By unknown | Nov 13, 2007 | COMMENTS [ 0 ]

Book: Shades of Difference: Mac Maharaj and his struggle for South Africa

Book: Shades of Difference: Mac Maharaj and his struggle for South Africa

Author: Padraig O'Malley

Publisher: Viking

Reviewer: Musa Zondi

Perhaps two quotes in Business Day of November 6 provided the perfect summary to a review of Mac Maharaj's Shades of Difference.

The English author and mystery novelist GK Chesterton is quoted: "He may be mad, but there's method in his madness. There nearly always is method in madness. It's what drives men mad, being methodical."

He might not have been referring to Maharaj per se, but this is a summary of his life and times.

Maharaj was born a year earlier - in 1935 - before the said author died. Even Chesterton could not have foreseen the amount and scale of the method in the madness that was to define Maharaj's life. From growing up in economically depressed Newcastle to his never-ending brushes with the law, his life is full of irony, betrayal, deceit, struggle and a really brilliant mind.

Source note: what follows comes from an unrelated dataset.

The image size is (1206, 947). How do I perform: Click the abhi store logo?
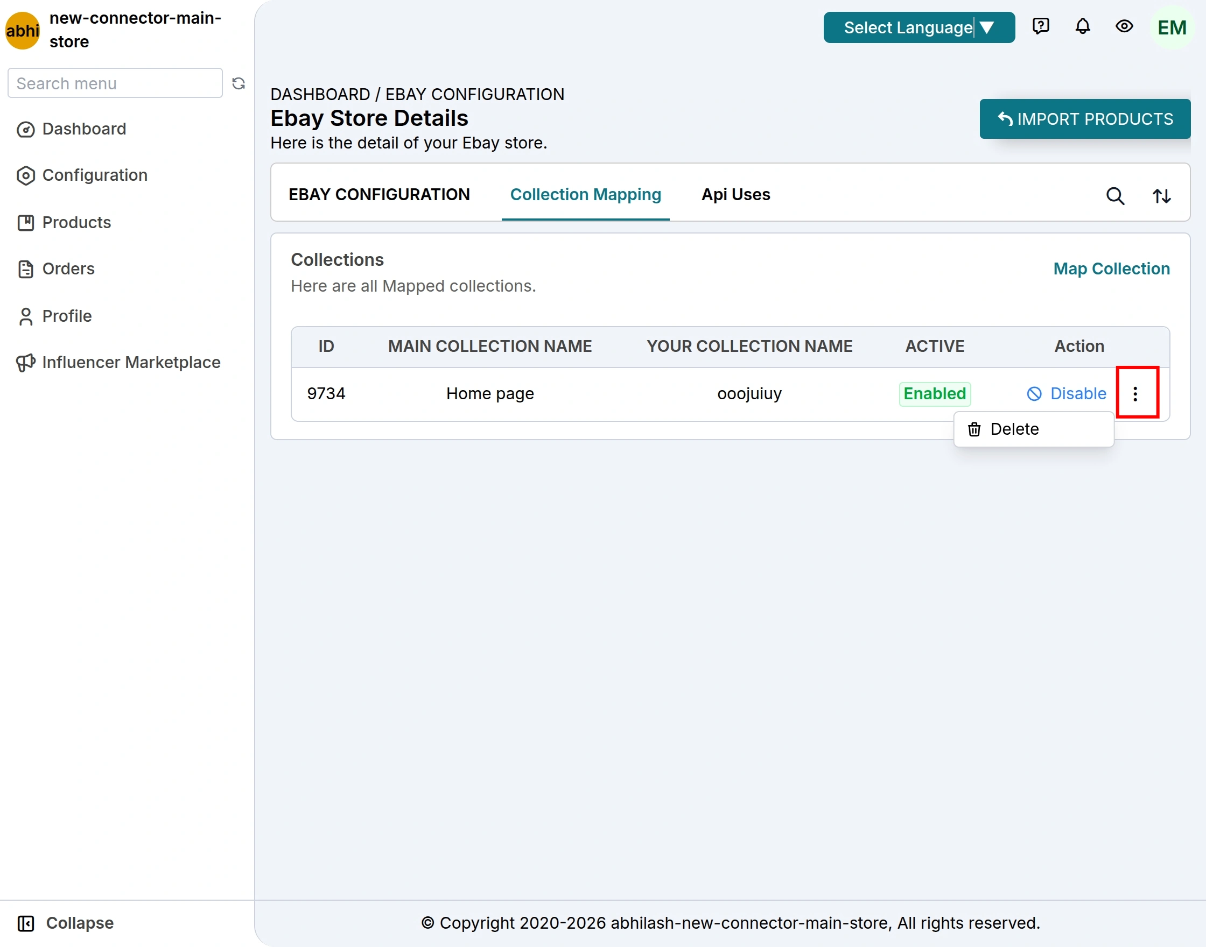[22, 30]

Maharaj betrayed his family, was not there for his wives - Tim and Zarina; caused untold pain to his children Milou and Joey who became a laughing stock when his Vula shenanigans were exposed as well as his supposed corruption; lied to the movement about his whereabouts and generally became, as Mandela once referred to him, a troublemaker.

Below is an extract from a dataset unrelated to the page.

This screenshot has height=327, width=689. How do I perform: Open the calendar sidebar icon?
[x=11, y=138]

Which brings me to the second quotation. Penned by the Greek slave and fable author Aesop aeons before Christ was born, it simply says: "We hang the petty thieves and appoint the great ones to public office."

Not much seems to have changed. O'Malley writes Maharaj's story with a great deal of emotion about how allegations of impropriety which were announced with great fanfare by the National Director of Prosecutions, have ended up confining him to the dustbin of history and left him jobless.

After all, who would want to employ someone who has allegations of impropriety hanging over his head? FirstRand eventually let Maharaj go - something he himself asked for even though an investigation by the bank had cleared him.

Is he innocent of everything of which he was accused? I don't know. The only thing is that his accusers have provided no evidence of his wrongdoing. Unfortunately this rings true for several former comrades, who have been turned on by people they considered highly.

Mandela writes a moving foreword to the book.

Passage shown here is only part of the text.